Fallin's career has spanned work in advertising, Broadway theatre, network television and, most notably, in print for publications such as InStyle, the Boston Herald, and the Wall Street Journal. He considers legendary caricaturist Al Hirschfeld as a major influence, and mimicked his style early in his career for the Forbidden Broadway work. Other influences include the German "degenerate" portrait artists of the 1920s, Aubrey Beardsley, Frank Gehry, Eero Saarinen, Richard Avedon, Irving Penn, and Dame Edna Everage.

=== Broadway ===

Forbidden Broadway is a show that satirizes musical theatre, and caricaturist Al Hirschfeld’s work defined that genre early on. The producers of the show wanted Fallin's posters to resemble Hirschfeld's style to spoof his famous pen and ink drawings.

The show's success meant Fallin's work was shown in London, Los Angeles, Tokyo, and Sydney. In 2009, Fallin completed work on the third London revival of "Forbidden Broadway", as well as illustrations for a new book on the lyrics from the show.

In 2006, Fallin presented Tony Award–winning costume designer Alvin Colt with a portrait on his 90th birthday.

Broadwayworld.com announced in September 2009 that Fallin would contribute to the site a sketch of a musical theater star each week.

As of 2014, Fallin had contributed the artwork for eight of the twelve Forbidden Broadway compact disc covers.
● ● ● ● ● ● ●
• [WORK TASK 1] According to the passage on Fallin's career, how many of the twelve Forbidden Broadway compact disc covers had Fallin provided artwork for as of 2014?
• [WORK TASK 2] Reproduce the part of the passage on Fallin's career from "Broadwayworld.com announced in" up to and including "compact disc covers.".
• [WORK TASK 3] Write what comes next in the passage on Fallin's career, starting after its final sentence.
The material after this point has no connection to the passage on Fallin's career.

• [RECORD SET]
● ● ● ● ● ● ●
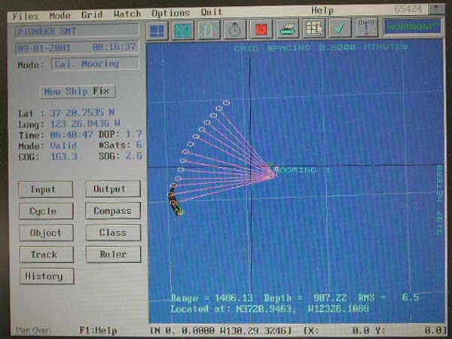Viewport: 452px width, 339px height.
Task: Click the blue four-pane window icon
Action: (x=157, y=29)
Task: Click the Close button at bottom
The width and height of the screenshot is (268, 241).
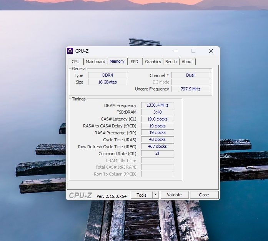Action: point(204,195)
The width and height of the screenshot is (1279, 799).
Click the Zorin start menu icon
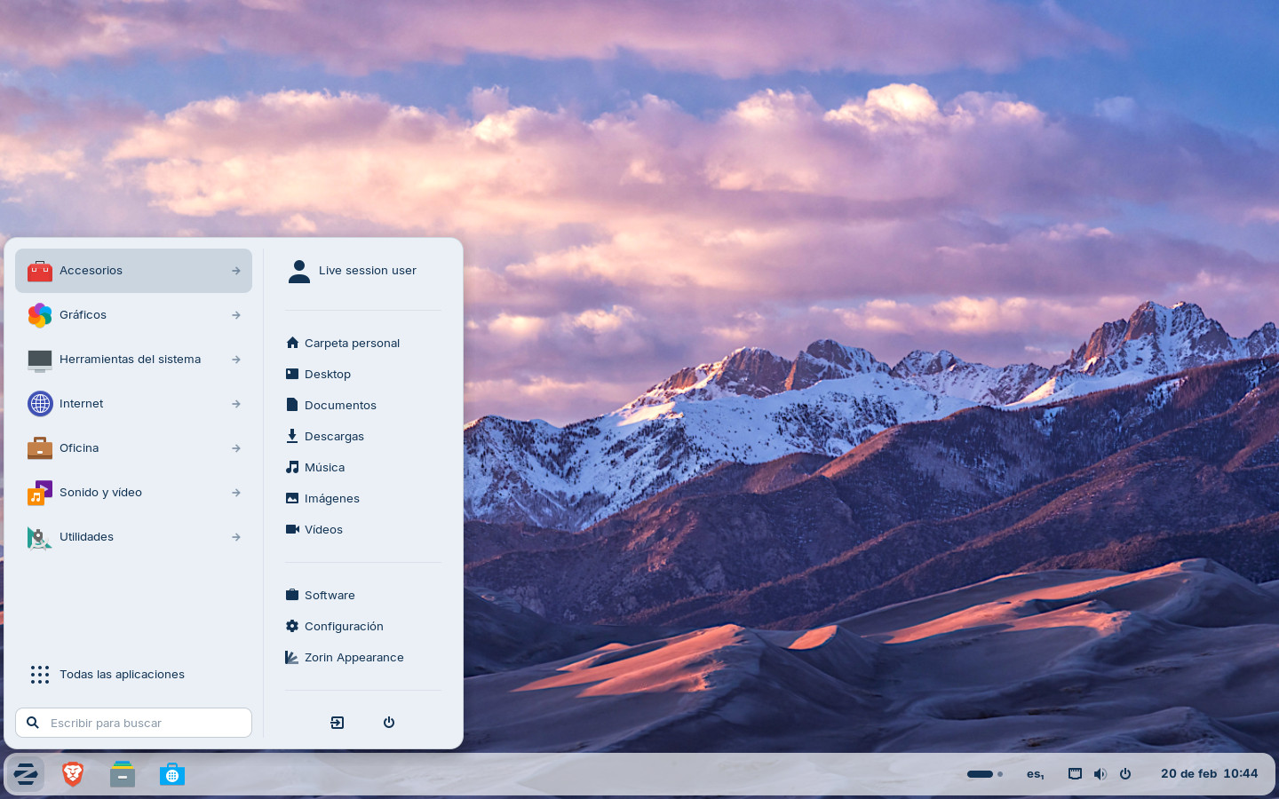point(26,774)
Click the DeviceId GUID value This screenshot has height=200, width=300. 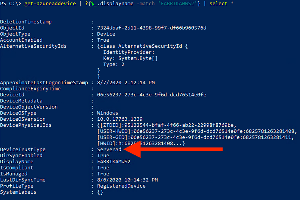pos(152,95)
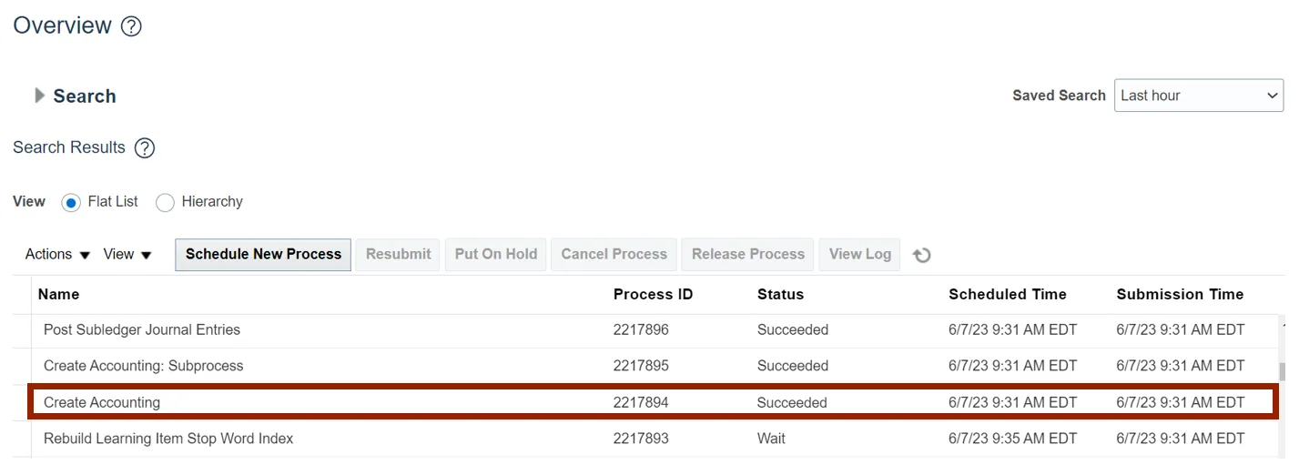This screenshot has width=1299, height=475.
Task: Click the help icon beside Overview
Action: 131,26
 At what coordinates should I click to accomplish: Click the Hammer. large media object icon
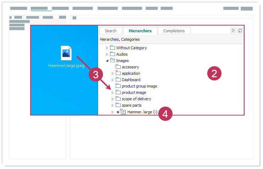click(x=123, y=112)
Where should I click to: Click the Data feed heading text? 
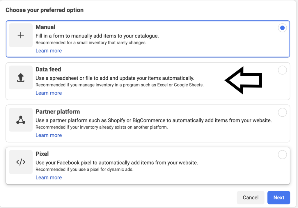click(x=48, y=69)
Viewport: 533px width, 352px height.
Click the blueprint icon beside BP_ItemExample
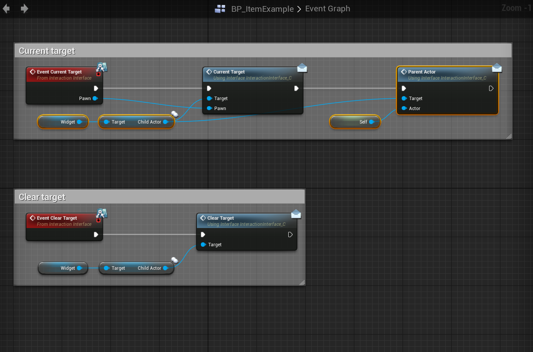(x=220, y=9)
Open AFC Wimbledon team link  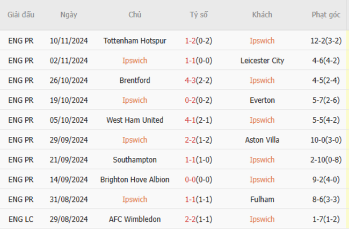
● ● ● ● ● ● ●
• [EXERCISE RESPONSE 1] Eight of the twelve.

• [EXERCISE RESPONSE 2]
Broadwayworld.com announced in September 2009 that Fallin would contribute to the site a sketch of a musical theater star each week.

As of 2014, Fallin had contributed the artwork for eight of the twelve Forbidden Broadway compact disc covers.

• [EXERCISE RESPONSE 3]
=== Print ===
From 1987 to the mid 1990s, Fallin illustrated the cover of the Boston Herald's Sunday arts section, creating clever caricatures of the leading movie, TV, theater, and pop music stars on the day. In 1994, he began doing illustrations of sports figures for the Wall Street Journal, which led to him doing the 1994 Winter Olympics for the paper. He was subsequently asked to submit caricatures for the lifestyle and business sections. After he submitted an unsolicited portrait of the recently deceased Douglas Fairbanks, Jr., he began work drawing famous citizens for their obituaries.

=== Television ===
Fallin has done caricatures for Showtime and CNBC.

=== Corporate ===
Fallin was first hired by American Express to sketch all of the company's vice presidents, which were to be projected behind them at a corporate banquet. The relationship with the credit card company continued when in 1990 they commissioned Fallin for several nationwide print ad campaigns in the United States. One included Amex's salute to famous restaurants and chefs, whom he illustrated. For another corporate client, he turned the Playboy bunny, Quentin Tarantino, and the U.S. World Poker Tour champions into bottles of Belvedere Vodka. Other corporate work has included Hong Kong Disneyland and BMG Records.